When all of the above conditions are true, the CBT data returned to the backup application is empty or comprised of random blocks. There is no indication that the data is invalid, so the invalid CBT data is used by the backup application, leading to corrupted backup data.
vSphere versions prior to 6.5 do not have this issue because instead of returning invalid CBT information, an error condition is returned to the backup application. The backup application creates a full backup and then resets the CBT, after which subsequent incremental backups are integral.
Levels affected
This problem affects all IBM Spectrum Protect Plus versions that support vSphere 6.5 and 6.7, as noted here:
- IBM Spectrum Protect Plus versions 10.1.0 - 10.1.2.247 (all versions support vSphere 6.5; vSphere 6.7 support begins with version 10.1.2)
Immediate action
Summary
For each VM with affected or potentially affected backup copies, remove any existing snapshots, reset CBT, force the next backup to be full, then back up the VM. Full backups usually run much longer than incremental backups, so plan accordingly. After the full backup finishes, incremental backups will resume. The result is a fresh sequence of "incremental forever" backups that are not affected by this problem. See sub-section "Detail" below for further information.
Implement procedural policies that adhere to
VMware's recommendation
that no snapshots exist on a VM before enabling CBT on that VM.
Detail
1. Assess whether your VMware backup copies might be affected by this problem. See section "How to determine if your VM backup copies are affected" below.

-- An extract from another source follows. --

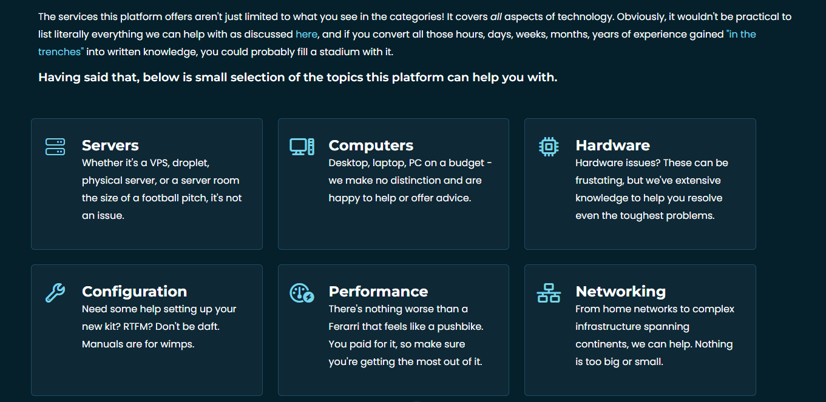Click the Hardware issues description text
Image resolution: width=826 pixels, height=402 pixels.
[651, 189]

2. Perform a full base backup of all VMware VMs
3. Choose Method 1 or Method 2, based on your preference.
Method 1
Migrate the VMs from an existing SLA to a new SLA:
a. Ensure that no snapshots exist on your VMs.

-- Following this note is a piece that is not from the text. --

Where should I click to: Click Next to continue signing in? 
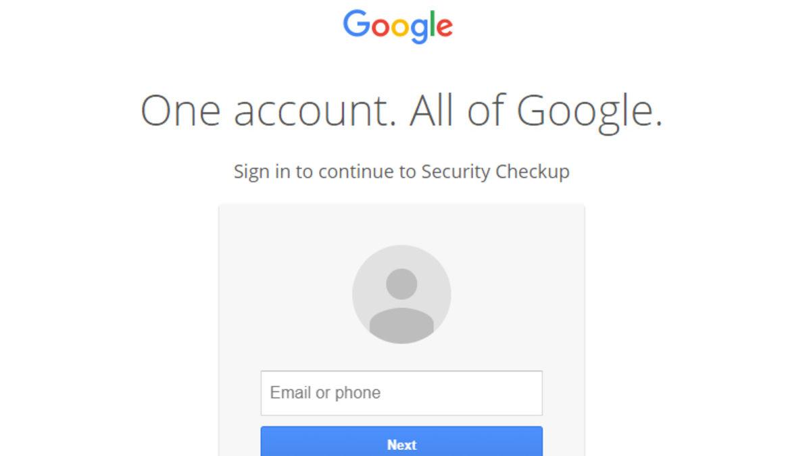click(x=401, y=444)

c. Create a new SLA in the "Policy Overview" screen.
d. Remove each VM from the existing SLA, then assign it to the new SLA.

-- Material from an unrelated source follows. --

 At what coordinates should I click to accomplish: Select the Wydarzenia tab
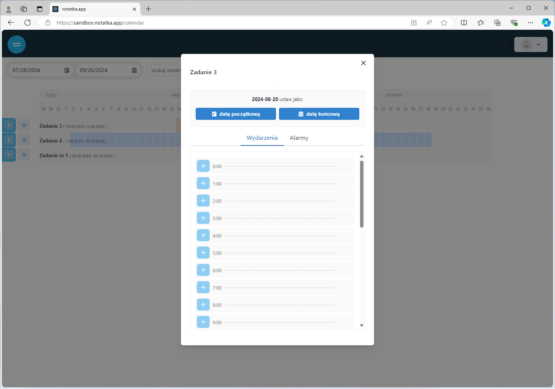click(x=262, y=138)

Note: New target volumes will be created on the vSnap server, leading to increased space utilization. However, space will be reclaimed as backups from the old SLA expire. When all retentions expire from the old SLA, the old volumes are removed.
Method 2
a. Ensure that no snapshots exist on your VMs.
c. On the Policy Options on the backup screen, enter a list of VMs, each separated by a semicolon, on "Force full backup of resources".
Note: This will not create new target volumes. The existing VMDKs (Virtual Machine Disks) will be overwritten, which reduces the space requirement.
How to determine if your VM backup copies are affected
Unless it is certain that no snapshots existed at the time CBT was enabled, the only way to determine if a given VM backup is affected is to test a restore of the VM. Here is an outline of steps to consider for testing a VM restore:
1. Perform an instant virtualize operation of the last recovery point.
2. Start the virtual machine.
3. Run the disk check utility for the VM's operating system, such as fsck for Linux and chkdsk for Microsoft Windows, on each of the VM's disks.
4. Verify the correct operation of applications installed on the VM.
5. Verify the integrity of other user data on the VM.
Thorough restore testing of all VMs is probably not practical. If you cannot be certain that no snapshots existed at the time CBT was enabled, then consider treating all VM backups as being potentially affected.
Fix
This problem is fixed in these product levels:
- IBM Spectrum Protect Plus version 10.1.2 update 271. Current target availability is Feb 2019.
- IBM Spectrum Protect Plus version 10.1.3. Current target availability is Feb 2019.
After applying the fix, follow the steps in section "Immediate action" above, if those steps have not already been followed.